Pernyataan tersebut disampaikan Sinthya dalam acara Indonesian Pavilion Talkshow “Fostering and Enabling Innovative Climate Finance Mechanism” di Conference of the Parties (COP) ke-29, Baku, Azerbaijan, Selasa (12/11/2024).
Untuk memastikan pendanaan yang tepat guna, ia mengungkapkan bahwa PLN telah merancang beberapa inisiatif pembiayaan hijau, di antaranya melalui penyusunan Sustainable Linked Financing Framework (SLFF) dan Green Financing Framework (GFF).
Kedua kerangka tersebut bertujuan untuk menarik pembiayaan yang berkelanjutan dan sesuai dengan prinsip-prinsip investasi hijau, yang mendukung pengembangan proyek
energi terbarukan
di Indonesia.
Sinthya menyebut bahwa PLN menargetkan pengembangan pembangkit listrik dengan 75 persen dari sumber energi terbarukan hingga 2033.
Untuk mencapai target tersebut, kata dia, dibutuhkan dana yang sangat besar, diperkirakan lebih dari 100 miliar dollar Amerika Serikat (AS).
Sinthya menjelaskan bahwa, untuk mendapatkan pembiayaan yang dibutuhkan, PLN harus memastikan proyek-proyek energi terbarukan yang direncanakan sudah siap dengan perencanaan yang matang.
“Untuk memperoleh pembiayaan
transisi energi
, yang paling utama adalah menyiapkan proyek yang tepat. Kami memiliki ratusan proyek yang mencakup pembangkitan, transmisi, distribusi, dan juga
smart grid
,” ujarnya.
Sinthya juga menambahkan bahwa PLN akan terus mengeksplorasi berbagai opsi pendanaan, baik melalui kerja sama dengan pemberi pinjaman internasional maupun sumber daya lokal, untuk memastikan transisi energi dapat berjalan sesuai rencana.

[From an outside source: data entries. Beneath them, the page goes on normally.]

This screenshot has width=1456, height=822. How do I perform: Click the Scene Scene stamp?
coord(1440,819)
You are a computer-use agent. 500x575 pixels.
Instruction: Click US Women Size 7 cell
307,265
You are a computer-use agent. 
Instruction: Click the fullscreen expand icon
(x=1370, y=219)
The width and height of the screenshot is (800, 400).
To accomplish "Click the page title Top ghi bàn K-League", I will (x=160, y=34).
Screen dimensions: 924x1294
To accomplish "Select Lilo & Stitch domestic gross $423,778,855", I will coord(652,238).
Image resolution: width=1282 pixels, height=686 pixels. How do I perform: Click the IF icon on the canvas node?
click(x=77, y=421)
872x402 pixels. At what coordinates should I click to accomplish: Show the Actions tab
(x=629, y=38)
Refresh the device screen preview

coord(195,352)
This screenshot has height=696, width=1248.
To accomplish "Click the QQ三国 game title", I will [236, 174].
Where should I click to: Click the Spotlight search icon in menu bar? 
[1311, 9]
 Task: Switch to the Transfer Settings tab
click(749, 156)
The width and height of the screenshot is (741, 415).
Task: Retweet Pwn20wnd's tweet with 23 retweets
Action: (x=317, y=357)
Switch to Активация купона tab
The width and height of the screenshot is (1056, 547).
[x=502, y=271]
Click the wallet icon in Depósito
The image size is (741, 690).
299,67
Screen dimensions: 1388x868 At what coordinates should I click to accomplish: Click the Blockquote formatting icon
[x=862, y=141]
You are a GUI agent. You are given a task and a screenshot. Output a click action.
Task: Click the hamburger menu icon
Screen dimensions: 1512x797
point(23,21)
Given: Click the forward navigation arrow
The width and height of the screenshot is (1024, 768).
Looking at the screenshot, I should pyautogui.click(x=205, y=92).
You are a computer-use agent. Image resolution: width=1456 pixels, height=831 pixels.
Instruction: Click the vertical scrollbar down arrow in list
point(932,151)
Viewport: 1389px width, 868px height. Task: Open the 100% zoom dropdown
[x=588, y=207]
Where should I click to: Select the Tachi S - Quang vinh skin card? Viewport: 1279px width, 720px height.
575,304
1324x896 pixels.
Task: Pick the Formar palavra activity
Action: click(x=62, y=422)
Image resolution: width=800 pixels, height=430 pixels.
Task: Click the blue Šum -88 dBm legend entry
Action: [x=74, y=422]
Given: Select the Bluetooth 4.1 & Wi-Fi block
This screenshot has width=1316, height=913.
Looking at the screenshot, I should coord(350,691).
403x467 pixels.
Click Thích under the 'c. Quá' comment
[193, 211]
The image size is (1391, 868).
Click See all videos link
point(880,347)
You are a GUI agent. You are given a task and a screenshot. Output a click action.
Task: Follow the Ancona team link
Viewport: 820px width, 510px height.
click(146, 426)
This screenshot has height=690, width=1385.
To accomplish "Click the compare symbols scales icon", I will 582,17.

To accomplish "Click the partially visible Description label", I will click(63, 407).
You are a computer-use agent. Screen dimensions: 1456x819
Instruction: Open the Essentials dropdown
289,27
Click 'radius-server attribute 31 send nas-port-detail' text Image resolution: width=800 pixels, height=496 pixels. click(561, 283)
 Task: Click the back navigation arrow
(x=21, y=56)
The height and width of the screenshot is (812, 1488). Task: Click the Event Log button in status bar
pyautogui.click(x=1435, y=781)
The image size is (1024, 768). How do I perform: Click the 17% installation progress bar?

Beberapa mitra institusi keuangan yang telah mendukung PLN dalam transisi energi ini antara lain adalah World Bank, Asian Development Bank (ADB), dan Just Energy Transition Partnership (JETP).
Dalam dua tahun terakhir, kata Sinthya, PLN telah berhasil mengumpulkan sekitar 2,9 miliar dollar AS untuk proyek-proyek transisi energi.
“Saat ini, PLN tengah berdiskusi dengan ADB untuk memperoleh pembiayaan tambahan sekitar 4,8 miliar dollar AS. Selain itu, kami juga tengah bernegosiasi dengan beberapa investor lainnya, dengan total potensi pendanaan yang sudah diperoleh mencapai sekitar 46,9 miliar dollar AS,” jelasnya.
Sebelumnya, Utusan Khusus Presiden Bidang Perdagangan Internasional dan Kerja Sama Multilateral, Mari Elka Pangestu, mengungkapkan bahwa pemerintah Indonesia telah menginisiasi Global Blended Finance Alliance (GBFA) sebagai platform untuk merangkul negara-negara berkembang berkolaborasi dalam pembiayaan transisi energi.
Inisiatif tersebut diluncurkan pada KTT G20 dan sudah diikuti oleh beberapa negara, seperti Perancis, Kanada, dan Kenya.
Mari menjelaskan bahwa GBFA bertujuan untuk mendukung pembiayaan dalam rangka mengurangi perubahan iklim dan mencapai Sustainable Development Goals (
SDGs
).
“Perkiraan pembiayaan untuk aksi iklim saja berkisar antara 1 hingga 2 triliun dollar AS. Jika ditambahkan upaya SDGs, jumlahnya bisa mencapai sekitar 6 triliun dollar AS,” imbuhnya.
Mari juga menekankan pentingnya bagi negara berkembang, termasuk Indonesia, untuk merancang strategi guna menutupi kekurangan pendanaan tersebut.
Berdasarkan perhitungan dari Kementerian Keuangan (Kemenkeu), Indonesia membutuhkan sekitar 280 miliar dollar AS untuk seluruh aksi iklim hingga 2030.
Namun, hanya sekitar 30 persen yang dapat didanai melalui anggaran negara, sehingga sisanya harus berasal dari sektor swasta dan sumber pembiayaan lainnya.
“Sebagaimana yang disampaikan Pak Hashim Djojohadikusumo (Utusan Khusu Presiden RI untuk
COP 29
) dalam sambutannya kemarin, beliau menegaskan pemerintahan baru akan melanjutkan agenda pembangunan yang sudah digagas oleh pemerintahan sebelumnya. Dan GBFA adalah salah satu komitmen yang kami harap dapat terus berlanjut,” kata Mari.